___ RECORDS SUPPLIED
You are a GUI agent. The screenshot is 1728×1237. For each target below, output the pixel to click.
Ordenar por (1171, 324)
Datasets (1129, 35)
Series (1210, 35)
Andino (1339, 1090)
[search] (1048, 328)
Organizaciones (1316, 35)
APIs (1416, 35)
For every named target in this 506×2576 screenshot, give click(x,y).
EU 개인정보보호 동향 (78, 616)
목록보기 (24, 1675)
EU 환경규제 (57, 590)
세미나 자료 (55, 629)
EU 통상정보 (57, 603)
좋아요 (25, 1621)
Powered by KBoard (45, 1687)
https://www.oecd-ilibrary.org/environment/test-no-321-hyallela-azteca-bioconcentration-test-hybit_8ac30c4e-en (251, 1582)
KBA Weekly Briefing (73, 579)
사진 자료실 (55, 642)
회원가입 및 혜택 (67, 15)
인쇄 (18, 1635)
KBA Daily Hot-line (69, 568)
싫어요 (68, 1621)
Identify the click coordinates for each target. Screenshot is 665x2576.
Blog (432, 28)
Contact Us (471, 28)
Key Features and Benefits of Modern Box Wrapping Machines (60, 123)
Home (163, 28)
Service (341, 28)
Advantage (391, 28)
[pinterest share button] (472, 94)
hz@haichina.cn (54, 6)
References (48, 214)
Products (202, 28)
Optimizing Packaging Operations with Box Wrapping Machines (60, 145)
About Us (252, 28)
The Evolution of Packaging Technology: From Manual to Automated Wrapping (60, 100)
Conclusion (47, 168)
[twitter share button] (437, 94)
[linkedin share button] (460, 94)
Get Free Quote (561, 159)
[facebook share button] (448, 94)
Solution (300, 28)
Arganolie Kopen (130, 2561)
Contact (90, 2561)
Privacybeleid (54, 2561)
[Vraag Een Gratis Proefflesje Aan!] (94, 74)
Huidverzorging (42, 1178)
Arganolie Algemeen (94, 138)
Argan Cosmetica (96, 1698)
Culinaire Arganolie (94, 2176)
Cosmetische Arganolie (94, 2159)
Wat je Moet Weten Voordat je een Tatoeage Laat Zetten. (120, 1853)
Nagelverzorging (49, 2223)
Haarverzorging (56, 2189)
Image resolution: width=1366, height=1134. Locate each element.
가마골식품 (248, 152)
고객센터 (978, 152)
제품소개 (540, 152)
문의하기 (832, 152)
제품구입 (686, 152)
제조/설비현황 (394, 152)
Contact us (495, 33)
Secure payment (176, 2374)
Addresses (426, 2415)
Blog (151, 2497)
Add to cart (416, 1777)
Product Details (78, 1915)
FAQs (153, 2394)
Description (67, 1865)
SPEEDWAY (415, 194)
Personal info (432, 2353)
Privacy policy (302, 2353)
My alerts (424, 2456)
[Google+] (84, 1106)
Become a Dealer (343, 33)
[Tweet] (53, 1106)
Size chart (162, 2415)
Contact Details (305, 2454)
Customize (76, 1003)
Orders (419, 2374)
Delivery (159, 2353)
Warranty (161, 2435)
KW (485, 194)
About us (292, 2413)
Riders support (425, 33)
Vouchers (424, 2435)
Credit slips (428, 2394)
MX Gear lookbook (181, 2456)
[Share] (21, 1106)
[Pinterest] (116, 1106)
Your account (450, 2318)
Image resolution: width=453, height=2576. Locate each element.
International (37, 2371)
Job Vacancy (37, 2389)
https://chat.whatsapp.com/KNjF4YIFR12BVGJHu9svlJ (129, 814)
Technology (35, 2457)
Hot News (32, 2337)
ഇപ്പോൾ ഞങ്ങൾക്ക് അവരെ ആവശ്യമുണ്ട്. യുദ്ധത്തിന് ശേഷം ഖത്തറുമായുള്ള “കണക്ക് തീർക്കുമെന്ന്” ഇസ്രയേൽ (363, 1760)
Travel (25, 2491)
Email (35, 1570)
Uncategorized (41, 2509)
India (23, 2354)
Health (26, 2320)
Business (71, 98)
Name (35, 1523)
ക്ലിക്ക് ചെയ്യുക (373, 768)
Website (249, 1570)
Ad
______
» **PROBLEM DESCRIPTION**: Restate the records from above exactly as they read.

» **EXERCISE OUTPUT**:
You are a GUI agent. The screenshot is 1728×1237. For each target below, output the pixel to click.
Ordenar por (1171, 324)
Datasets (1129, 35)
Series (1210, 35)
Andino (1339, 1090)
[search] (1048, 328)
Organizaciones (1316, 35)
APIs (1416, 35)
For every named target in this 506×2576 screenshot, give click(x,y).
EU 개인정보보호 동향 (78, 616)
목록보기 (24, 1675)
EU 환경규제 (57, 590)
세미나 자료 (55, 629)
EU 통상정보 (57, 603)
좋아요 (25, 1621)
Powered by KBoard (45, 1687)
https://www.oecd-ilibrary.org/environment/test-no-321-hyallela-azteca-bioconcentration-test-hybit_8ac30c4e-en (251, 1582)
KBA Weekly Briefing (73, 579)
사진 자료실 (55, 642)
회원가입 및 혜택 (67, 15)
인쇄 (18, 1635)
KBA Daily Hot-line (69, 568)
싫어요 (68, 1621)
Identify the click coordinates for each target. Screenshot is 665x2576.
Blog (432, 28)
Contact Us (471, 28)
Key Features and Benefits of Modern Box Wrapping Machines (60, 123)
Home (163, 28)
Service (341, 28)
Advantage (391, 28)
[pinterest share button] (472, 94)
hz@haichina.cn (54, 6)
References (48, 214)
Products (202, 28)
Optimizing Packaging Operations with Box Wrapping Machines (60, 145)
About Us (252, 28)
The Evolution of Packaging Technology: From Manual to Automated Wrapping (60, 100)
Conclusion (47, 168)
[twitter share button] (437, 94)
[linkedin share button] (460, 94)
Get Free Quote (561, 159)
[facebook share button] (448, 94)
Solution (300, 28)
Arganolie Kopen (130, 2561)
Contact (90, 2561)
Privacybeleid (54, 2561)
[Vraag Een Gratis Proefflesje Aan!] (94, 74)
Huidverzorging (42, 1178)
Arganolie Algemeen (94, 138)
Argan Cosmetica (96, 1698)
Culinaire Arganolie (94, 2176)
Cosmetische Arganolie (94, 2159)
Wat je Moet Weten Voordat je een Tatoeage Laat Zetten. (120, 1853)
Nagelverzorging (49, 2223)
Haarverzorging (56, 2189)
Image resolution: width=1366, height=1134. Locate each element.
가마골식품 (248, 152)
고객센터 (978, 152)
제품소개 (540, 152)
문의하기 (832, 152)
제품구입 (686, 152)
제조/설비현황 (394, 152)
Contact us (495, 33)
Secure payment (176, 2374)
Addresses (426, 2415)
Blog (151, 2497)
Add to cart (416, 1777)
Product Details (78, 1915)
FAQs (153, 2394)
Description (67, 1865)
SPEEDWAY (415, 194)
Personal info (432, 2353)
Privacy policy (302, 2353)
My alerts (424, 2456)
[Google+] (84, 1106)
Become a Dealer (343, 33)
[Tweet] (53, 1106)
Size chart (162, 2415)
Contact Details (305, 2454)
Customize (76, 1003)
Orders (419, 2374)
Delivery (159, 2353)
Warranty (161, 2435)
KW (485, 194)
About us (292, 2413)
Riders support (425, 33)
Vouchers (424, 2435)
Credit slips (428, 2394)
MX Gear lookbook (181, 2456)
[Share] (21, 1106)
[Pinterest] (116, 1106)
Your account (450, 2318)
Image resolution: width=453, height=2576. Locate each element.
International (37, 2371)
Job Vacancy (37, 2389)
https://chat.whatsapp.com/KNjF4YIFR12BVGJHu9svlJ (129, 814)
Technology (35, 2457)
Hot News (32, 2337)
ഇപ്പോൾ ഞങ്ങൾക്ക് അവരെ ആവശ്യമുണ്ട്. യുദ്ധത്തിന് ശേഷം ഖത്തറുമായുള്ള “കണക്ക് തീർക്കുമെന്ന്” ഇസ്രയേൽ (363, 1760)
Travel (25, 2491)
Email (35, 1570)
Uncategorized (41, 2509)
India (23, 2354)
Health (26, 2320)
Business (71, 98)
Name (35, 1523)
ക്ലിക്ക് ചെയ്യുക (373, 768)
Website (249, 1570)
Ad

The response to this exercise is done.